Entries for locating words and elements
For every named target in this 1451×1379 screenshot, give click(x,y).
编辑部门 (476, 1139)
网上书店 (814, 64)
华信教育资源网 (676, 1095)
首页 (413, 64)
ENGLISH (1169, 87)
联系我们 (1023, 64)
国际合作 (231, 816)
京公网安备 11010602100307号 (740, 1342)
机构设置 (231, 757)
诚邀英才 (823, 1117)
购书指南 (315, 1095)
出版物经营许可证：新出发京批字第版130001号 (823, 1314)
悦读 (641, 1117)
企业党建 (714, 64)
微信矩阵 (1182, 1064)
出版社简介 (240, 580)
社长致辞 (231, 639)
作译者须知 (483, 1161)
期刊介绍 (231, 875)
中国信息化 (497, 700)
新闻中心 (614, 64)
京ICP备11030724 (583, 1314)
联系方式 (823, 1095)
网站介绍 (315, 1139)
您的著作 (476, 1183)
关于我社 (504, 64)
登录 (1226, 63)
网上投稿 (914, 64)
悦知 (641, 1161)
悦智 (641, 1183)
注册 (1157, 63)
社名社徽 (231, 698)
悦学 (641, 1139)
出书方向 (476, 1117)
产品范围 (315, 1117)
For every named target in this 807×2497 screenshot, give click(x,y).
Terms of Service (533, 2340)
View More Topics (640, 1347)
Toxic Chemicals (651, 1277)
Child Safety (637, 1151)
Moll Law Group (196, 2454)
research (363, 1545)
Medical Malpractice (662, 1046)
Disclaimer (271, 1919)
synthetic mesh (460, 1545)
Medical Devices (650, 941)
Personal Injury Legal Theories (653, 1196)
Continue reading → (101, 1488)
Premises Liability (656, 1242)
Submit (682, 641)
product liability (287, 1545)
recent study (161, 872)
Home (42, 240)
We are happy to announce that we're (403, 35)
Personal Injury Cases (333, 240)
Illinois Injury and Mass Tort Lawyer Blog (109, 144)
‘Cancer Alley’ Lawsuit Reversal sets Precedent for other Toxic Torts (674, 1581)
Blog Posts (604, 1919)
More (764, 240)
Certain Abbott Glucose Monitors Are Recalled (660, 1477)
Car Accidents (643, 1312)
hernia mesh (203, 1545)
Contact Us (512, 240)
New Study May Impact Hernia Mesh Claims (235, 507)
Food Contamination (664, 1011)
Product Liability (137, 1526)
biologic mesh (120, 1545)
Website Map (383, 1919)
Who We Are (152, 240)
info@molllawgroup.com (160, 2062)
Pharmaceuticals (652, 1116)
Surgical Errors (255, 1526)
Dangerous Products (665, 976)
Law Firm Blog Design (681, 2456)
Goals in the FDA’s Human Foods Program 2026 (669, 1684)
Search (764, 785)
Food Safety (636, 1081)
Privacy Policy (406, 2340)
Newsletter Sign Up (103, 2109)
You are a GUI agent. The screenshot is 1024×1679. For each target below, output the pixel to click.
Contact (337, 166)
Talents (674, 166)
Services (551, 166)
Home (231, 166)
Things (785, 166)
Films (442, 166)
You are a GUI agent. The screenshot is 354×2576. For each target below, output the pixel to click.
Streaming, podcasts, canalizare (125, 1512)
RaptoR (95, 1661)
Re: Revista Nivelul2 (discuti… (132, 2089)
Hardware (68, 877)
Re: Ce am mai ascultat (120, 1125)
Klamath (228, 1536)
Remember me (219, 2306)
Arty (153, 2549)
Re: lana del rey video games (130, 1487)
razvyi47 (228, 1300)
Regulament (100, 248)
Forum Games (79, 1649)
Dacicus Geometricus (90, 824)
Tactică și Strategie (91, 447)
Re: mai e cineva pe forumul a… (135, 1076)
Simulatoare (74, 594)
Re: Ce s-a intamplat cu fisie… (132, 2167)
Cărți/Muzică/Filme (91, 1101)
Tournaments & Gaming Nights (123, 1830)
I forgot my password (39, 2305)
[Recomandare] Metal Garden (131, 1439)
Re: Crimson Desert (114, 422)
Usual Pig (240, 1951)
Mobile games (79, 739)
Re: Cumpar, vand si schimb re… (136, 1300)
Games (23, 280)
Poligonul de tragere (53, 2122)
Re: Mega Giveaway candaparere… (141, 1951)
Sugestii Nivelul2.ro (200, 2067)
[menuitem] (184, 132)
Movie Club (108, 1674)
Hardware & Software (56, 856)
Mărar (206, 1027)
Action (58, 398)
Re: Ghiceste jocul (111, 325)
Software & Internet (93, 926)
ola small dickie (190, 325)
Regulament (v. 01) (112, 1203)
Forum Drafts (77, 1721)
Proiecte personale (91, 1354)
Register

#### What is asked:
Set out every line of the listing above as a numbered list, leaving out any blank lines.

#### Correct output:
1. For every named target in this 1451×1379 screenshot, give click(x,y).
2. 编辑部门 (476, 1139)
3. 网上书店 (814, 64)
4. 华信教育资源网 (676, 1095)
5. 首页 (413, 64)
6. ENGLISH (1169, 87)
7. 联系我们 (1023, 64)
8. 国际合作 (231, 816)
9. 京公网安备 11010602100307号 (740, 1342)
10. 机构设置 (231, 757)
11. 诚邀英才 (823, 1117)
12. 购书指南 (315, 1095)
13. 出版物经营许可证：新出发京批字第版130001号 (823, 1314)
14. 悦读 (641, 1117)
15. 企业党建 (714, 64)
16. 微信矩阵 (1182, 1064)
17. 出版社简介 (240, 580)
18. 社长致辞 (231, 639)
19. 作译者须知 (483, 1161)
20. 期刊介绍 (231, 875)
21. 中国信息化 (497, 700)
22. 新闻中心 (614, 64)
23. 京ICP备11030724 (583, 1314)
24. 联系方式 (823, 1095)
25. 网站介绍 (315, 1139)
26. 您的著作 (476, 1183)
27. 关于我社 (504, 64)
28. 登录 (1226, 63)
29. 网上投稿 (914, 64)
30. 悦知 (641, 1161)
31. 悦智 (641, 1183)
32. 注册 (1157, 63)
33. 社名社徽 (231, 698)
34. 悦学 (641, 1139)
35. 出书方向 (476, 1117)
36. 产品范围 (315, 1117)
37. For every named target in this 807×2497 screenshot, give click(x,y).
38. Terms of Service (533, 2340)
39. View More Topics (640, 1347)
40. Toxic Chemicals (651, 1277)
41. Child Safety (637, 1151)
42. Moll Law Group (196, 2454)
43. research (363, 1545)
44. Medical Malpractice (662, 1046)
45. Disclaimer (271, 1919)
46. synthetic mesh (460, 1545)
47. Medical Devices (650, 941)
48. Personal Injury Legal Theories (653, 1196)
49. Continue reading → (101, 1488)
50. Premises Liability (656, 1242)
51. Submit (682, 641)
52. product liability (287, 1545)
53. recent study (161, 872)
54. Home (42, 240)
55. We are happy to announce that we're (403, 35)
56. Personal Injury Cases (333, 240)
57. Illinois Injury and Mass Tort Lawyer Blog (109, 144)
58. ‘Cancer Alley’ Lawsuit Reversal sets Precedent for other Toxic Torts (674, 1581)
59. Blog Posts (604, 1919)
60. More (764, 240)
61. Certain Abbott Glucose Monitors Are Recalled (660, 1477)
62. Car Accidents (643, 1312)
63. hernia mesh (203, 1545)
64. Contact Us (512, 240)
65. New Study May Impact Hernia Mesh Claims (235, 507)
66. Food Contamination (664, 1011)
67. Product Liability (137, 1526)
68. biologic mesh (120, 1545)
69. Website Map (383, 1919)
70. Who We Are (152, 240)
71. info@molllawgroup.com (160, 2062)
72. Pharmaceuticals (652, 1116)
73. Surgical Errors (255, 1526)
74. Dangerous Products (665, 976)
75. Law Firm Blog Design (681, 2456)
76. Goals in the FDA’s Human Foods Program 2026 (669, 1684)
77. Search (764, 785)
78. Food Safety (636, 1081)
79. Privacy Policy (406, 2340)
80. Newsletter Sign Up (103, 2109)
81. You are a GUI agent. The screenshot is 1024×1679. For each target below, output the pixel to click.
82. Contact (337, 166)
83. Talents (674, 166)
84. Services (551, 166)
85. Home (231, 166)
86. Things (785, 166)
87. Films (442, 166)
88. You are a GUI agent. The screenshot is 354×2576. For each target below, output the pixel to click.
89. Streaming, podcasts, canalizare (125, 1512)
90. RaptoR (95, 1661)
91. Re: Revista Nivelul2 (discuti… (132, 2089)
92. Hardware (68, 877)
93. Re: Ce am mai ascultat (120, 1125)
94. Klamath (228, 1536)
95. Remember me (219, 2306)
96. Arty (153, 2549)
97. Re: lana del rey video games (130, 1487)
98. razvyi47 (228, 1300)
99. Regulament (100, 248)
100. Forum Games (79, 1649)
101. Dacicus Geometricus (90, 824)
102. Tactică și Strategie (91, 447)
103. Re: mai e cineva pe forumul a… (135, 1076)
104. Simulatoare (74, 594)
105. Re: Ce s-a intamplat cu fisie… (132, 2167)
106. Cărți/Muzică/Filme (91, 1101)
107. Tournaments & Gaming Nights (123, 1830)
108. I forgot my password (39, 2305)
109. [Recomandare] Metal Garden (131, 1439)
110. Re: Crimson Desert (114, 422)
111. Usual Pig (240, 1951)
112. Mobile games (79, 739)
113. Re: Cumpar, vand si schimb re… (136, 1300)
114. Games (23, 280)
115. Poligonul de tragere (53, 2122)
116. Re: Mega Giveaway candaparere… (141, 1951)
117. Sugestii Nivelul2.ro (200, 2067)
118. [menuitem] (184, 132)
119. Movie Club (108, 1674)
120. Hardware & Software (56, 856)
121. Mărar (206, 1027)
122. Action (58, 398)
123. Re: Ghiceste jocul (111, 325)
124. Software & Internet (93, 926)
125. ola small dickie (190, 325)
126. Regulament (v. 01) (112, 1203)
127. Forum Drafts (77, 1721)
128. Proiecte personale (91, 1354)
129. Register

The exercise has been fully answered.